Después de un fin de semana casi veraniego, con temperaturas que llegaron a alcanzar los 25 grados, en el último día de fallas la protagonista fue la lluvia y la bajada notable del termómetro.
Durante todo el día hubo chubascos intermitentes que obligaron a suspender el pasacalle de la ofrenda de San José. Por la tarde la lluvia cesó y se pudo realizar sin problemas las mascletà nocturna a cargo de Europlà y la cremà de las fallas infantiles.
Minutos antes de las nueve de la noche Ainhoa Flores, Fallera Mayor de Dénia, prendía la falla infantil de la Junta Local Fallera situada en la Calle La Vía. Los llantos de Ainhoa y su corte ante las llamas que quemaron su pequeño monumento fueron los protagonistas durante unos minutos. A continuación, el resto de fallas infantiles fueron pastos de las llamas.
Con la llegada de la medioanoche llegó el turno de comenzar con la cremà de las fallas grandes.
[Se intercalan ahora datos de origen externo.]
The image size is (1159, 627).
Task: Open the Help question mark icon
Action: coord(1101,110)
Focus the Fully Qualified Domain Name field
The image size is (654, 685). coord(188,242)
El pistoletazo de salida lo dió Anna Sobrecases encendiendo la mecha que quemaría la Falla de la Junta Local, y lo hizo bajo una fina lluvia que fue intensificándose con el paso de los minutos.
A lo largo de la noche se vivieron pequeños incidentes, como la quema de alguna papelera del mobiliario urbano debido al mal uso de los petardos.